The following step is based on applying the 2D sample autocorrelation function (ACF) to exploit its denoising properties. The phase angles of the elements of the resulting matrix contain the necessary information for the estimation of \(\psi _l\) and \(\phi _l\).
In a final stage, spatial frequency estimation is performed. Following the discussion in [9], the frequency estimation can be obtained through a four-step process: unwrapping the phases, estimating their slopes by weighted least squares (WLS), designing the weights for the WLS optimization problem and estimating the path complex coefficient (both \(|{\hat{\alpha }}_1|\) and \(\angle {\hat{\alpha }}_1\)).

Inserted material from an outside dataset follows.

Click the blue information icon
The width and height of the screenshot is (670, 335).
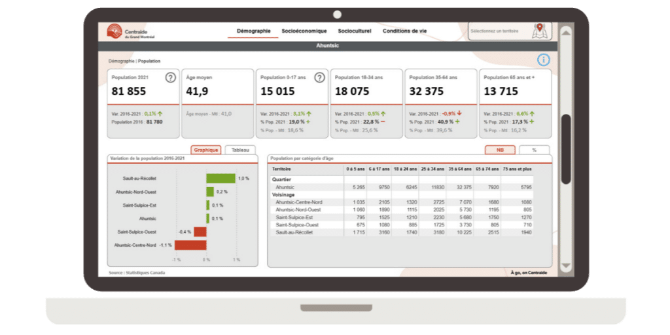pos(544,60)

3 Exploring the Xilinx Zynq Ultrascale+ MPSoC
Nowadays, high end FPGAs contain not only programmable logic but a variety of components that make possible an outstanding computational capacity. This work is based in the Xilinx Zynq UltraScale+ MPSoC family [13] which is subdivided into three subfamilies intended for different application fields. The CG subfamily is intended for optimized industrial applications, covering among others: IoT, motor control, sensors, etc. The EG subfamily is intended for aerospace and defense applications, covering 5G communications and cloud computing, and the EV subfamily is intended for high definition video applications. All elements of all subfamilies contain a dual-core ARM Cortex R5 [14] and a quad core ARM cortex A53 [15]. The EV and EG subfamilies have also a low end Mali GPU [16] and only subfamily EV adds an H.264/H.265 video codec. In all MPSoC devices from Zynq UltraScale family the system is subdivided into two main parts:
-
PS (Processing System), which contains all the microprocessors. On the one hand, the quad-core ARM Cortex-A53 that implements the ARM v8-A 64-bit instruction set with frequency up to 1.5 GHz. We are accessing to these cores in two different ways : (1) by using the Xilinx Software Development Kit (SDK) [17] and (2) by using the operating system Petalinux [18] which allows us to customize, build and deploy embedded Linux solutions on Xilinx processing systems. On the other hand, the dual-core ARM Cortex-R5 that belongs to the family of 32-bit RISC ARM v7-R processors can be used in lockstep mode (micro-synchronized dual execution), and in split mode (each core can work in parallel and executing different tasks). Besides those microprocessors, the PS also contains a Mali 400 MP2 GPU where OpenGL ES 2.0 can be used to perform general purpose computations, as shown in [19,20,21].
-
PL (Programmable Logic), which contains the re-configurable logic. This is the part that can fit different hardware designs according to the needs of the application and the available resources. For this work, we have selected the development board Ultra96 [22] from Avnet which contains a Xilinx Zynq UltraScale+ MPSoC ZU3EG A484 FPGA of the EG subfamily. The selected device contains: 154K System Logic Cells, 141K CLB Flip-Flops, 71K CLB LUTS, 360 DSP slices and block RAM that makes a total of 7.6 MBytes. In order to design and optimize the hardware that is located in the Programmable Logic, we use the tool SDSoC [23], available in the Xilinx Environment.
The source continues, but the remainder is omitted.